Consider third-party candidates
When the presidential election turns from voting “for” the candidate you like to casting your vote “against” the candidate you don’t like, it may be time to consider voting for someone else.
Is this a “wasted vote?”
In the words of Gary Johnson, former New Mexico governor and the Libertarian Party choice for president, “Wasting your vote is voting for somebody that you don’t believe in.”
Johnson and other third-party candidates faced one another Oct. 23 in a C-SPAN debate co-hosted by Larry King and Christina Tobin, co-moderator of the debate and founder of the Free and Equal Elections Foundation, the Chicago nonprofit sponsoring the debate.
“It’s pure American democracy at work,” Tobin said before the debate. “This debate is really about the fact that all elections should be free and equal. Right now they are not.
“From foreign policy, to the economy, to taboo subjects like our diminishing civil liberties and the drug war, Americans deserve a real debate, real solutions and real electoral options.”

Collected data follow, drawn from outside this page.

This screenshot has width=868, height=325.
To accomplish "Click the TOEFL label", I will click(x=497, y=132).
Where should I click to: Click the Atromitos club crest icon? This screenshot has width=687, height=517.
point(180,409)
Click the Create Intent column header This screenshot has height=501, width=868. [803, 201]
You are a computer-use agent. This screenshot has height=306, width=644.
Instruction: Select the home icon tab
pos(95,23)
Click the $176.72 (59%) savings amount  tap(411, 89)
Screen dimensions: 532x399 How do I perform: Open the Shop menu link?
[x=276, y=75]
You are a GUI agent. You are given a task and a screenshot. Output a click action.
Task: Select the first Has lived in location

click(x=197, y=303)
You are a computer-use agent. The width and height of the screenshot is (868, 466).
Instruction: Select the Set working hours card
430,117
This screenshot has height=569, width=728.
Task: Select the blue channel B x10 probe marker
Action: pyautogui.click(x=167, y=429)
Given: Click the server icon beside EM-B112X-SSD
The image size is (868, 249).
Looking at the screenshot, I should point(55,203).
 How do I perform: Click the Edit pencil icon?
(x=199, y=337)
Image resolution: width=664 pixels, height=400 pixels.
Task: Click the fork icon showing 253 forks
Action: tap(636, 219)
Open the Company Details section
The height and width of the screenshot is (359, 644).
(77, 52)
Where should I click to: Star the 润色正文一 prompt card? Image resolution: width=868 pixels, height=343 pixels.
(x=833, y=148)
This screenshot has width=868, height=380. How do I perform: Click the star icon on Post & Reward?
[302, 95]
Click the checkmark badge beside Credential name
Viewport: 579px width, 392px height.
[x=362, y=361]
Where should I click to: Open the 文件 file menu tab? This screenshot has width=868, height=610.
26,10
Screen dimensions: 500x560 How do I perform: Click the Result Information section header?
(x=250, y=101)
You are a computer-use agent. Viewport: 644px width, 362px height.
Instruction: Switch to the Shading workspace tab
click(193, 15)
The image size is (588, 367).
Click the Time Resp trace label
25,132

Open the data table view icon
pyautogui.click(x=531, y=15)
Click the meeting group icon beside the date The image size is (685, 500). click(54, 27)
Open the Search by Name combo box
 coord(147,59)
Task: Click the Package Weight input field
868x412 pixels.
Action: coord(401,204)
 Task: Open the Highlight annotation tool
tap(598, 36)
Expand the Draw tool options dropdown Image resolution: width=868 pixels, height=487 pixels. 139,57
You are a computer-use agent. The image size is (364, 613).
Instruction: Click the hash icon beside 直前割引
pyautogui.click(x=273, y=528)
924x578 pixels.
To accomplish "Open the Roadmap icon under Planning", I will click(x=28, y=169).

The debate included the following candidates. These four are on the New Mexico ballot. They are not the only third-party candidates in the country, but they are the ones who have been placed on the ballots of more states than any others.
Virgil Goode, former congressman from Virginia who is running with the Constitution Party, says he wants to see the budget balanced sooner than five years in the future. He wants to secure the borders and end illegal immigration. He has called for a moratorium for green card admissions into the country while unemployment is so high. He said he is not taking any PAC donations and is limiting individual donations to $200 per person.
“It is time for grassroots America to have standing in our government,” he says in a statement on his website.
Dr. Jill Stein, Green Party candidate, talks about addressing the climate crisis head on by pushing for a 100 percent renewable carbon neutral economy, with full employment. She says the Green New Deal she is proposing would create 25 million jobs in sustainable energy, agriculture, transportation and manufacturing infrastructure, as well as in social services and public education.
“When we show that we take the climate crisis seriously enough to vote for the Green option, the power of democracy will be unleashed, and our political system will finally respond to this growing threat,” Stein said.
Candidate Rocky Anderson is with the Justice Party. In New Mexico he appears on the ballot as New Mexico Independent Party. The former Salt Lake City mayor says resolving huge issues involves combining numerous elements of policy. According to his website, it is the underlying principle of Anderson’s campaign that “the country needs to be run for all Americans, not just the wealthy elites.” The reduction in income and wealth disparity is the goal of his policy platform. Some of the key issues for which Anderson would advocate include strengthening labor laws, tax incentives for local manufacturers, progressive taxation and promoting fair trade.
Two-term former New Mexico Gov. Johnson has been an outspoken advocate for efficient government, balanced budgets, rational drug policy reform, protection of civil liberties, comprehensive tax reform and personal freedom. His website says as governor, Johnson was known for his common sense business approach to governing. It says he eliminated New Mexico’s budget deficit, cut the rate of growth in state government in half and privatized half of the state prisons.
“The libertarian candidate for president is the only candidate that’s going to be talking about slashing welfare spending and warfare spending in the same sentence,” Johnson said during his acceptance speech in May at the Libertarian National Convention.
These men and woman have as much right to run as candidates Mitt Romney and Barack Obama. There is no reason to choose one of those above the other if you don’t really like either one. The American process is to vote for the person you think will do the job best. We would like to encourage you to do so.